Cynically, Shell’s move may be more a reflection on the future competitiveness of the global LNG business following Qatar’s recent announcement to massively expand its LNG business and end its LNG joint venture with ExxonMobil and Total that has been in place since 1984.  At the present time, Qatar can supply 77 million tons per year (mmtpa) of LNG and is in the process of expanding that output to 110 mmtpa.  With the new expansion plan, it will grow LNG output to 126 mmtpa.  In Shell’s “LNG Outlook 2020,” the company estimated the global LNG market in 2019 at 359 mmtpa.  Qatar represented over 20%.  Shell said it expected the market to double to 700 mmtpa in 2040, at which point Qatar’s market share would shrink to about 18%.  If Shell’s new market growth assessment is correct, the global LNG market will only grow to about 430 mmtpa, of which Qatar would claim nearly 30%.  Under that scenario, the competitiveness of the global LNG business would change dramatically.  What does this mean for Shell’s gas strategy?   

As energy executives grow more confident about higher future oil prices, they wrestle how to balance financial discipline, unexpectedly greater cash flows, growing the company’s assets, and treating shareholders fairly.  Few companies prepared their budgets and capital spending plans based on oil prices in the $60s.  Many of them used $45-55 per barrel prices.  The difference between these budget prices and revenues, if not limited by long-term hedges at lower prices, means more money coming in the door than predicted.  Do they spend it?  Maybe they can pay down more debt.  Or they could send the money back to shareholders in the form of dividends or by purchasing shares.  It is also possible they might just allow the excess cash to build up on the balance sheet, but given low interest rates, these cash balances earn little for the company.  As hard as it is to imagine, companies might spend more money drilling new wells and finding more oil and gas reserves.  Imagine growing the asset value of a company.   
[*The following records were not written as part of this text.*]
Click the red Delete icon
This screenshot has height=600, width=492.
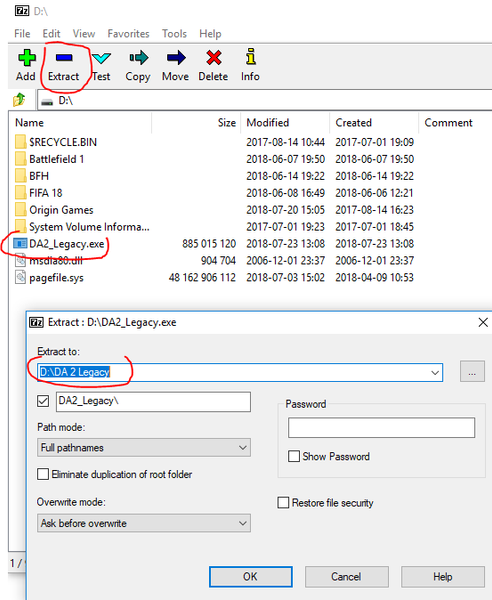click(x=213, y=58)
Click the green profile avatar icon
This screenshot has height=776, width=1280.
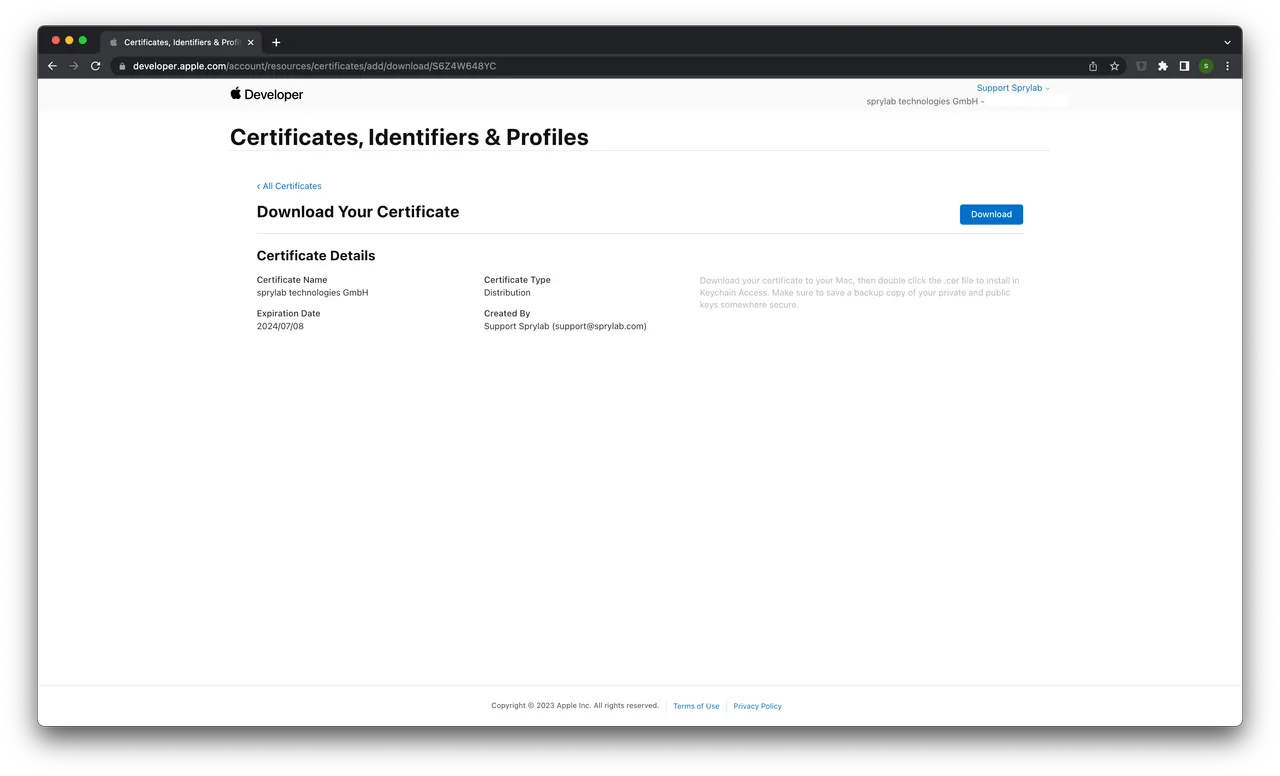click(x=1206, y=66)
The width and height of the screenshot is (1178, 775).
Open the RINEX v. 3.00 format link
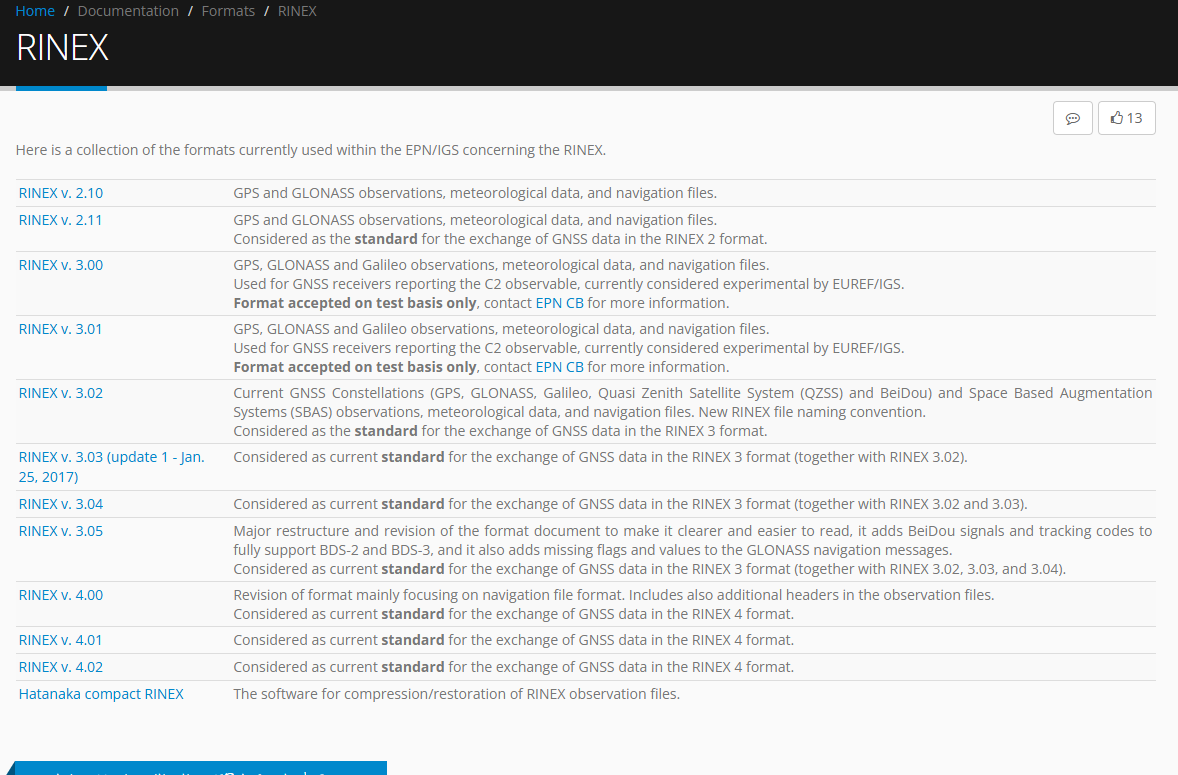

It is also possible higher oil prices may help companies avoid bankruptcy.  That assumes companies are not already in such financial difficulty that they need the protection of the bankruptcy courts to negotiate a balance sheet restructuring.  For companies who have not sought bankruptcy protection but remain highly leveraged, the extra cash flow may help them navigate to an improved financial position.  Oilfield service companies remain at risk if activity remains depressed.  Unless equipment is utilized, income is not generated.  In addition, drilling, completion, and production equipment will require maintenance and replacement when worn out, representing a call on cash flow, much like debt service.  This is the single most complicating factor in restructuring oilfield service companies in a low activity, low price environment.   

These pressures may become a catalyst for mergers and acquisitions, such as the recent combination of offshore drilling companies Noble Corporation and Pacific Drilling Company LLC. in an all-stock transaction, or the Frank’s International and Expro Group.  We are also seeing combinations of producing companies, too, such as the recently announced Pioneer Natural Resource Company and DoublePoint Energy LLC.  The deals being announced reflect management and investor confidence in the ongoing industry recovery rather than attempts to deal with impending financial disasters.  We will see more producer and oilfield service company mergers and acquisitions as this recovery progresses.  This is a natural progression during an industry recovery – something that occurred during every prior cycle.  Mergers and acquisitions enable companies to improve their financial position, upgrade their fleets or boost their production output, while also increasing operational efficiency.  There will be fewer companies, but they will be financially stronger and more efficient.  This better positions them to navigate the challenges of the industry’s future, including the energy transition.  Each move is akin to picking up sticks, hopefully, without disturbing others.  The game continues.